• [Instructions to follow]: In the records that follow, the lines from the one containing "Online showroom tour (995, 473)" to the one containing "Peru (158, 1767)", inclusive, are to be given again exactly.

Source data:
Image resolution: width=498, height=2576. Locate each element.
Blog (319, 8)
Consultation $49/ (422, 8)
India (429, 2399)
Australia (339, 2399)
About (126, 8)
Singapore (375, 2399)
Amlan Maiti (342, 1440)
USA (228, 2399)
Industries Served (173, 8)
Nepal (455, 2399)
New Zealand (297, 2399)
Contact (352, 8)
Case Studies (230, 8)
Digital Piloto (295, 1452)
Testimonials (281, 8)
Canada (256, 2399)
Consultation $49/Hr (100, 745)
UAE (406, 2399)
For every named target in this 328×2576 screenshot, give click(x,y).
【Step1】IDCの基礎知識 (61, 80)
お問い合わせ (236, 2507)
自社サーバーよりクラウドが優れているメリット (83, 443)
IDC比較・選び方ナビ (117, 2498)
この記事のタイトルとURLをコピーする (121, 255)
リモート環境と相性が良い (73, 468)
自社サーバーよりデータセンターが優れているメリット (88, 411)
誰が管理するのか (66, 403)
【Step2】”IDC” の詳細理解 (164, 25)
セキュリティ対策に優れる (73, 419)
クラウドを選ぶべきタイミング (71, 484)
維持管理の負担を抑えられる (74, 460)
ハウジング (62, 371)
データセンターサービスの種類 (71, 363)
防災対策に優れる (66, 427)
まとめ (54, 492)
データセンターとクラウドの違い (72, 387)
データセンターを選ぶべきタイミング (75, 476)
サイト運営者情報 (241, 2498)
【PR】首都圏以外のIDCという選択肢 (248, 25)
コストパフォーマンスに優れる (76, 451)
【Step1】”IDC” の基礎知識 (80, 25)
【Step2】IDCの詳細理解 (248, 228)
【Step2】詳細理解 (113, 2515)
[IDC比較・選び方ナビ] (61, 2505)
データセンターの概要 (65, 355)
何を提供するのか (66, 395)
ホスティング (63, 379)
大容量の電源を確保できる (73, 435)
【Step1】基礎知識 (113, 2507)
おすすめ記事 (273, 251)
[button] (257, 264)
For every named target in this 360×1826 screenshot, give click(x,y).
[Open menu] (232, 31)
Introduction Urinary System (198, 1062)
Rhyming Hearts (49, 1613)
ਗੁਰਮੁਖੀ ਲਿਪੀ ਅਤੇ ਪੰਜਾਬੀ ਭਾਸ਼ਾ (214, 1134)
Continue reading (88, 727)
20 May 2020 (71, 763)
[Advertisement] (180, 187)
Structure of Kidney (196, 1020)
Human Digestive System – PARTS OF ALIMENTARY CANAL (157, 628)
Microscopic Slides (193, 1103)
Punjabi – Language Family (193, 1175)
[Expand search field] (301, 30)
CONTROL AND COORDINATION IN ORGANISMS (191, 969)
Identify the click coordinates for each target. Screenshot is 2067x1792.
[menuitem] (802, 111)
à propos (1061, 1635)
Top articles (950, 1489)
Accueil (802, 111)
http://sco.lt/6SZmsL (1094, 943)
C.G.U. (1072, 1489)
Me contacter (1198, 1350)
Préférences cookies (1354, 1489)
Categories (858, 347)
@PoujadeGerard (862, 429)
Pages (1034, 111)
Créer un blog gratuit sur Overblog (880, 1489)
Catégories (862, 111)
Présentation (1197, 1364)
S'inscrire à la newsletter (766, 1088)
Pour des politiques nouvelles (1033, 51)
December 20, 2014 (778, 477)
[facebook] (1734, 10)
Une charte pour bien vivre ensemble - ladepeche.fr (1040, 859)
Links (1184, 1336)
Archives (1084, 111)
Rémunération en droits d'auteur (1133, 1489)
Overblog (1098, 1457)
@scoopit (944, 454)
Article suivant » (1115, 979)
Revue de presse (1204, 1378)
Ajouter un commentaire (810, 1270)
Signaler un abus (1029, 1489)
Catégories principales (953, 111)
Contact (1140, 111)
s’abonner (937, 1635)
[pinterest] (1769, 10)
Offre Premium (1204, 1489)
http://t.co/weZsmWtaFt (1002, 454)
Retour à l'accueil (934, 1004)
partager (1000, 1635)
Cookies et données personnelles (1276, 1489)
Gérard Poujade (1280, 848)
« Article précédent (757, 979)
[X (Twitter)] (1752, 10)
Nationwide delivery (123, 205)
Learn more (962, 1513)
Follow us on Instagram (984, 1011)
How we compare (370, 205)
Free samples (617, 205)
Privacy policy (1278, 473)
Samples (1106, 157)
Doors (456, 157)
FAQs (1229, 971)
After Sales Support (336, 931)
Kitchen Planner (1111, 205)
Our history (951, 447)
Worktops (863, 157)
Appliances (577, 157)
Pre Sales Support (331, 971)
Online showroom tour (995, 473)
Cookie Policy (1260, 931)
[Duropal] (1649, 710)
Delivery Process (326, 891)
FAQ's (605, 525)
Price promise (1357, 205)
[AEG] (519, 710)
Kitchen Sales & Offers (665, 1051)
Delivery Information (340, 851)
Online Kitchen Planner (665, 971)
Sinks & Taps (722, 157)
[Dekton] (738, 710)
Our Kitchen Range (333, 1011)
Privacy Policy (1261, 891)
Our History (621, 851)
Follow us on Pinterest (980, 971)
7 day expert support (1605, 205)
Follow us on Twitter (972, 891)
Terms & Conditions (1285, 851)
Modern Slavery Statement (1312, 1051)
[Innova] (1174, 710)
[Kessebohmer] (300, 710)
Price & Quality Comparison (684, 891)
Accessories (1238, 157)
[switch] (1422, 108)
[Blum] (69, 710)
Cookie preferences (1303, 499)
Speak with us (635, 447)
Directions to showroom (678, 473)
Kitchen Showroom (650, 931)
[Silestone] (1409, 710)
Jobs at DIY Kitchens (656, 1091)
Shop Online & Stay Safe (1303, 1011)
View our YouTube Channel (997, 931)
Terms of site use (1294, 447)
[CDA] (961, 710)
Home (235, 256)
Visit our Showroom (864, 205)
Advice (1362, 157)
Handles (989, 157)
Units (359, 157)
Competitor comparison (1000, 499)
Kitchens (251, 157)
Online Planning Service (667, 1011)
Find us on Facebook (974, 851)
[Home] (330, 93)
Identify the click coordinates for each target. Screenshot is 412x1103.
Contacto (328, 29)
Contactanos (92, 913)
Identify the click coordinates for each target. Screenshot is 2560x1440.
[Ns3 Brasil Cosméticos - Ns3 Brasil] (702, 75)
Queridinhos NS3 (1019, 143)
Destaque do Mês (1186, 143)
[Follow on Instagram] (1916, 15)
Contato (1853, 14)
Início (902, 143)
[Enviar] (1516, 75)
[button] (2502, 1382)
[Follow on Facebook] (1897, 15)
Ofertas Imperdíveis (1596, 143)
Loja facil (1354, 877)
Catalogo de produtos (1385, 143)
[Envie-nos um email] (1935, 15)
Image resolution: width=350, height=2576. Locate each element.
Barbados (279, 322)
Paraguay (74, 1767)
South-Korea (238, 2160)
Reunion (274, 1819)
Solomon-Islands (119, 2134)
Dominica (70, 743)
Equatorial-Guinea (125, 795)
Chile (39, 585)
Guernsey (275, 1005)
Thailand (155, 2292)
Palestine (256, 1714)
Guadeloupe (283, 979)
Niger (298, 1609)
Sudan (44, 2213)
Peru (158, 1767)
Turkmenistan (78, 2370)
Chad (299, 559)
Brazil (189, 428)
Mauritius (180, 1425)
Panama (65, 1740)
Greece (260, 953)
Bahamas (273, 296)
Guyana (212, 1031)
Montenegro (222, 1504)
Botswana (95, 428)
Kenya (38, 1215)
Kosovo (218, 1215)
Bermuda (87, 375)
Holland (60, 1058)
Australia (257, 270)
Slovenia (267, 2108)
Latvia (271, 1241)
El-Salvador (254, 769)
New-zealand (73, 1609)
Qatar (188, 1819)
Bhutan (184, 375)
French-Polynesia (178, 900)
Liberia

• [Task solution]:
Online showroom tour (995, 473)
Cookie Policy (1260, 931)
[Duropal] (1649, 710)
Delivery Process (326, 891)
FAQ's (605, 525)
Price promise (1357, 205)
[AEG] (519, 710)
Kitchen Sales & Offers (665, 1051)
Delivery Information (340, 851)
Online Kitchen Planner (665, 971)
Sinks & Taps (722, 157)
[Dekton] (738, 710)
Our Kitchen Range (333, 1011)
Privacy Policy (1261, 891)
Our History (621, 851)
Follow us on Pinterest (980, 971)
7 day expert support (1605, 205)
Follow us on Twitter (972, 891)
Terms & Conditions (1285, 851)
Modern Slavery Statement (1312, 1051)
[Innova] (1174, 710)
[Kessebohmer] (300, 710)
Price & Quality Comparison (684, 891)
Accessories (1238, 157)
[switch] (1422, 108)
[Blum] (69, 710)
Cookie preferences (1303, 499)
Speak with us (635, 447)
Directions to showroom (678, 473)
Kitchen Showroom (650, 931)
[Silestone] (1409, 710)
Jobs at DIY Kitchens (656, 1091)
Shop Online & Stay Safe (1303, 1011)
View our YouTube Channel (997, 931)
Terms of site use (1294, 447)
[CDA] (961, 710)
Home (235, 256)
Visit our Showroom (864, 205)
Advice (1362, 157)
Handles (989, 157)
Units (359, 157)
Competitor comparison (1000, 499)
Kitchens (251, 157)
Online Planning Service (667, 1011)
Find us on Facebook (974, 851)
[Home] (330, 93)
Identify the click coordinates for each target. Screenshot is 412x1103.
Contacto (328, 29)
Contactanos (92, 913)
Identify the click coordinates for each target. Screenshot is 2560x1440.
[Ns3 Brasil Cosméticos - Ns3 Brasil] (702, 75)
Queridinhos NS3 (1019, 143)
Destaque do Mês (1186, 143)
[Follow on Instagram] (1916, 15)
Contato (1853, 14)
Início (902, 143)
[Enviar] (1516, 75)
[button] (2502, 1382)
[Follow on Facebook] (1897, 15)
Ofertas Imperdíveis (1596, 143)
Loja facil (1354, 877)
Catalogo de produtos (1385, 143)
[Envie-nos um email] (1935, 15)
Image resolution: width=350, height=2576. Locate each element.
Barbados (279, 322)
Paraguay (74, 1767)
South-Korea (238, 2160)
Reunion (274, 1819)
Solomon-Islands (119, 2134)
Dominica (70, 743)
Equatorial-Guinea (125, 795)
Chile (39, 585)
Guernsey (275, 1005)
Thailand (155, 2292)
Palestine (256, 1714)
Guadeloupe (283, 979)
Niger (298, 1609)
Sudan (44, 2213)
Peru (158, 1767)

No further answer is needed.